◆ **Data for analysis**:
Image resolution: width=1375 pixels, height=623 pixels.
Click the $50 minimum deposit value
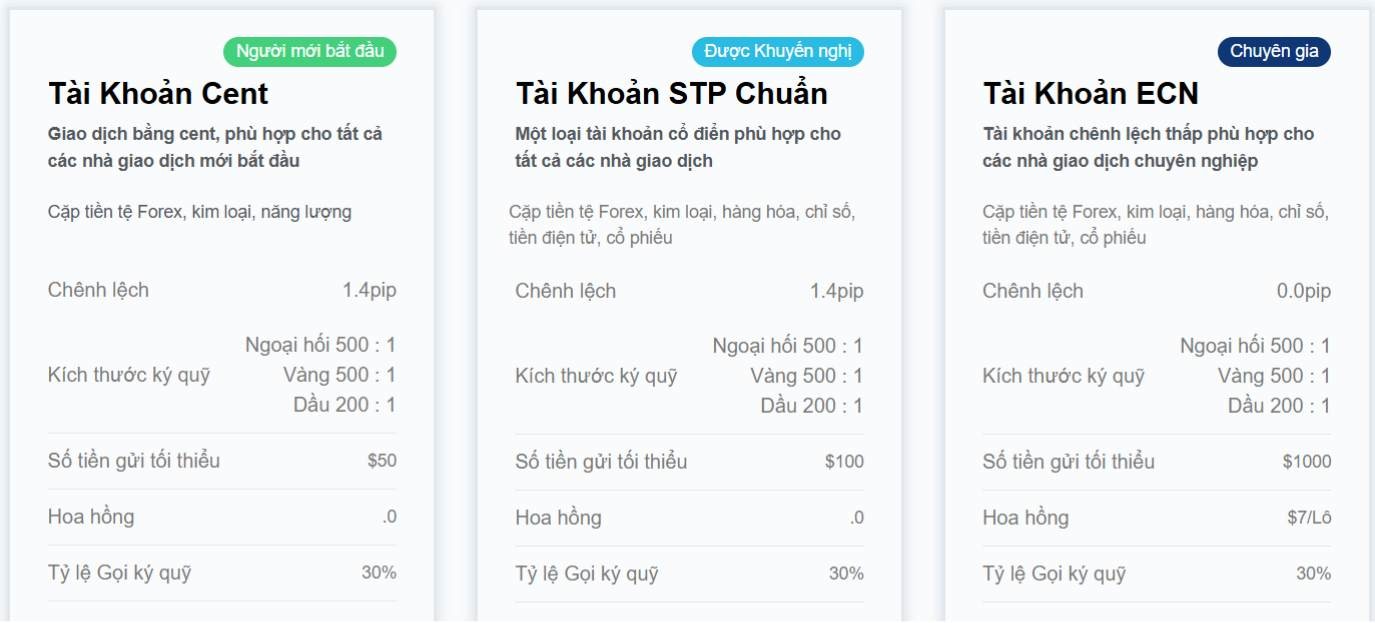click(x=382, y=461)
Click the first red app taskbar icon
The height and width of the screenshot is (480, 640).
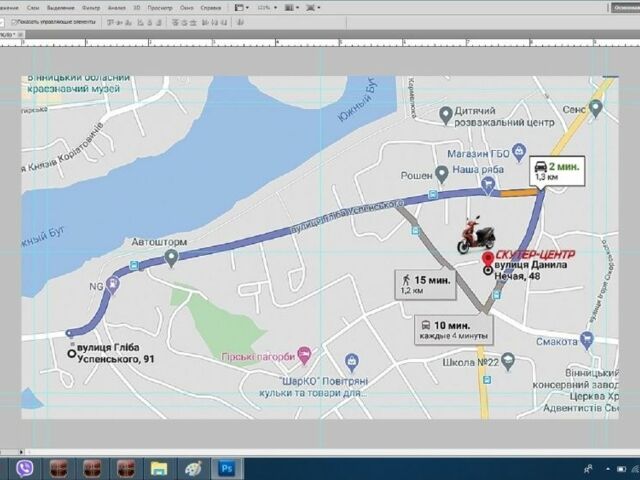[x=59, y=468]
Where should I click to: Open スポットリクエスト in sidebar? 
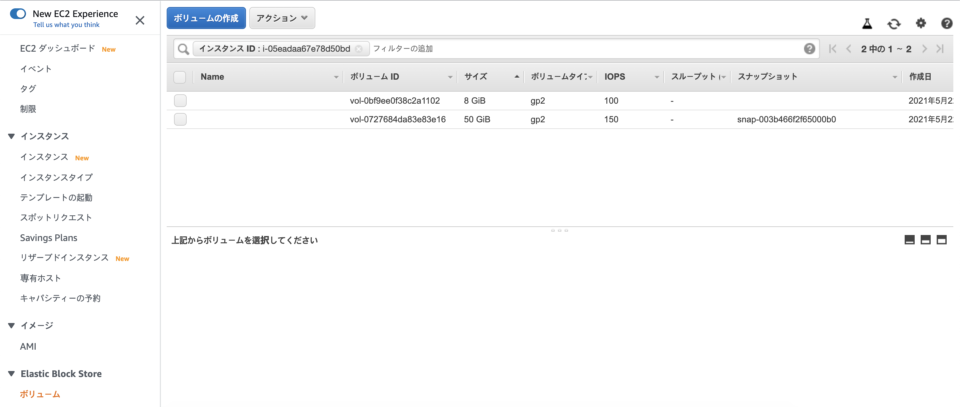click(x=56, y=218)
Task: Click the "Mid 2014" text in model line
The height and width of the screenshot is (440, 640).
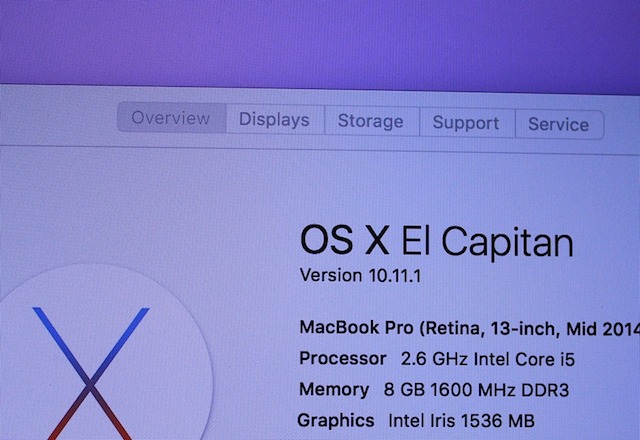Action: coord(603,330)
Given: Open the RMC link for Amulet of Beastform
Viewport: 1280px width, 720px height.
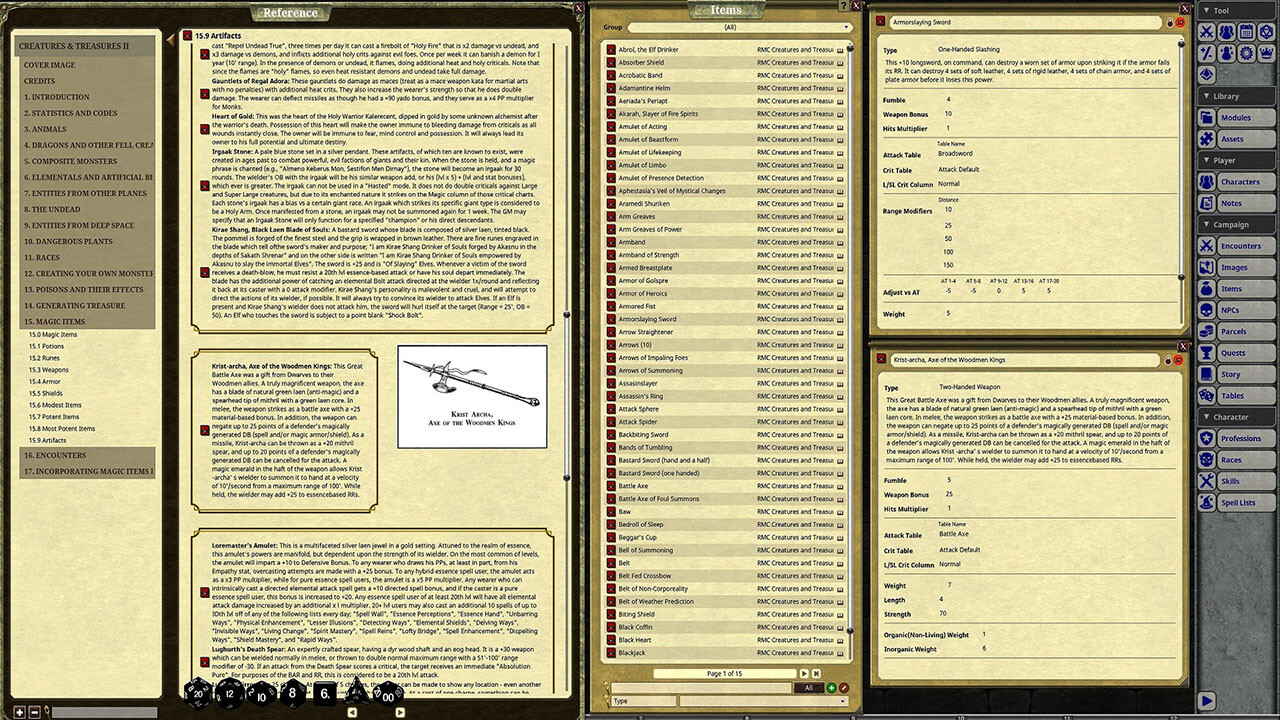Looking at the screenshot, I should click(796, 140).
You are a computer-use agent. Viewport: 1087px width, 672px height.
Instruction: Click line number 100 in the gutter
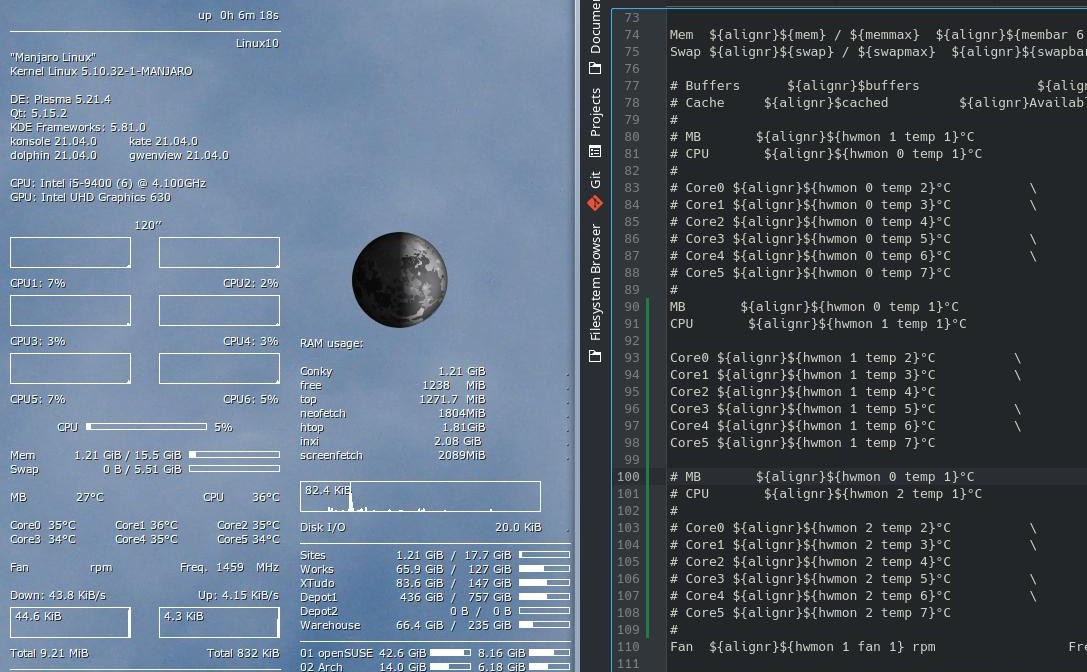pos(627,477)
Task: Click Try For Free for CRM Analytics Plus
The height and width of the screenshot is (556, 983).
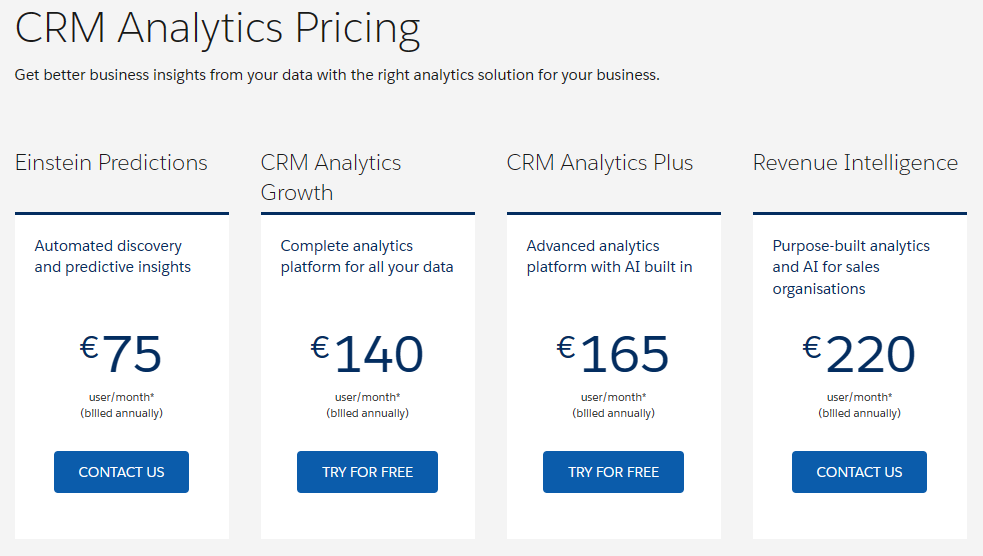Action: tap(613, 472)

◆ **Task instructions**:
Copy the data exactly. Any picture it contains is to be omitted.

◆ **Reply**:
Image resolution: width=1375 pixels, height=623 pixels.
Click the $50 minimum deposit value
click(x=382, y=461)
Click the first red app taskbar icon
The height and width of the screenshot is (480, 640).
[x=59, y=468]
Where should I click to: Open スポットリクエスト in sidebar? 
click(x=56, y=218)
Task: Click the "Mid 2014" text in model line
The height and width of the screenshot is (440, 640).
Action: coord(603,330)
Given: Open the RMC link for Amulet of Beastform
Viewport: 1280px width, 720px height.
Looking at the screenshot, I should click(796, 140).
You are a computer-use agent. Viewport: 1087px width, 672px height.
Instruction: Click line number 100 in the gutter
pos(627,477)
Task: Click Try For Free for CRM Analytics Plus
The height and width of the screenshot is (556, 983).
Action: tap(613, 472)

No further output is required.